Earlier in the story, an MIT professor describes this myth that the (current) human brain is good at multitasking as “koolaid,” and based on these students’ perplexed and embarrassed reactions to their test results, I don’t think the analogy is far off. In fact, the Stanford doctor in charge of the study says “Y’know, they understand the research; they’re smart kids. But, they seem utterly convinced… it doesn’t apply to them.”
Except… it totally does. And the discrepancy between the science and what we think-we-can-do is revisited throughout the episode. There are some interesting developments that are touched upon for today’s students.
But the fact remains that science is showing that if you were born before (and this is me guessing) approximately 1995, and you think you can multitask… the harsh reality is: you’re completely and utterly fooling yourself.
Quoth the Stanford doc: “Virtually all multitaskers think they’re brilliant at multitasking. And one of the big discoveries is: you know what? You’re really lousy at it. It turns out: multitaskers are terrible at every aspect of multitasking. … Recent work we’ve done suggests they’re worse at analytic reasoning.”
The jury is still out on those in the tail end of the “millennial generation,” though.
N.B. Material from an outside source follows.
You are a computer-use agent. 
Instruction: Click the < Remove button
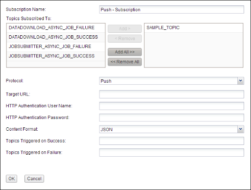pos(125,39)
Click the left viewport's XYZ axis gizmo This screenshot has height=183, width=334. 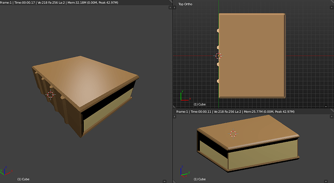(6, 171)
- Later in the episode, they cover a so-called “Army Experience Center,”6 which is effectively a gaming center in a low-income mall that has X-box games were you can shoot at brown-people, with Army recruiters walking around doing a, and I quote, “soft sell.”
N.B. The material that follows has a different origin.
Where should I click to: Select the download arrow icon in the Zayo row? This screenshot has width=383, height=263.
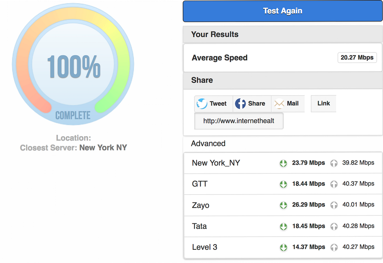pyautogui.click(x=283, y=205)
This is particularly distasteful, but what I found interesting was what a Major says: “Here in the Army Experience Center, it’s not the whole Army; you know, video games are never going to replicate the real thing. But it is a sampling experience, to pique your interest and maybe encourage you to go and learn more, just as [the] Apple [Store] is trying to do.”
Just as the Apple Store is trying to do? Really?7
- The episode also covers a study of 5- and 6-year olds where they hook them up to a virtual-reality simulator, ask them “Do you remember swimming with dolphins when you were three?” and then proceed to simulate swimming with dolphins.
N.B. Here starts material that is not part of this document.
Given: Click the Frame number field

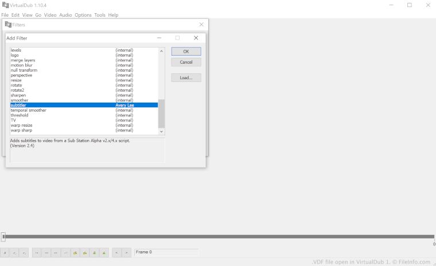Looking at the screenshot, I should 166,252.
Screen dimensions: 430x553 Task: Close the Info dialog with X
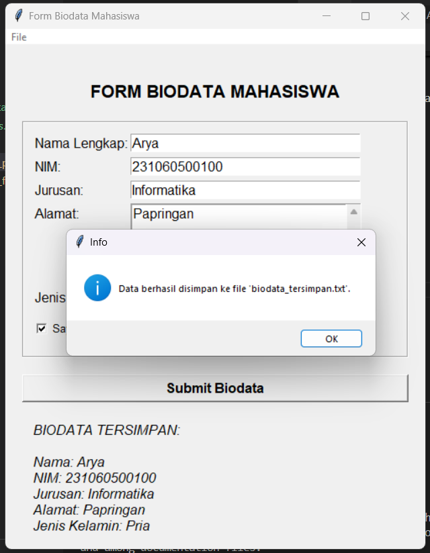pos(361,242)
A full 50% of them later said that they remember swimming with dolphins in earlier years, except none of them ever had.
This is interesting, academically… but the practical applications have intriguing—and horrifying—applications.9
I think the coverage of this issue is most notable because you’re likely to have one of two reactions to it: you’ll either find the “scary” stuff… well… unidentifiable and scary, or you’ll completely relate and wonder why it’s a story at all. I suspect the differentiation will be in what year in the 90′s you were born.
For my own part, it makes one thing plain: I’m not even 30, and yet: I don’t experience the Internet, digital media, and “cyberspace” in the same way someone entering college—something the episode coins a “digital native”—does.
And that… is notable.
1 Homemade spaghetti, if you must know
2 A very arrogant-sounding “Lauren”
3 That “thing” most students were probably surfing Facebook while it was discussed in lecture
4 In terms of their lifetime
5 Identifying vowels and even numbers, in fact
6 Which cost, incidentally, $13 million
7 “There’s just one more thing: life-long, post-traumatic stress disorder”8
8 Although, Frontline does go into treatment of that, so maybe it’s ok…
9 Part of me is sad our brain doesn’t distinguish between reality and faux-reality, but… there you have it.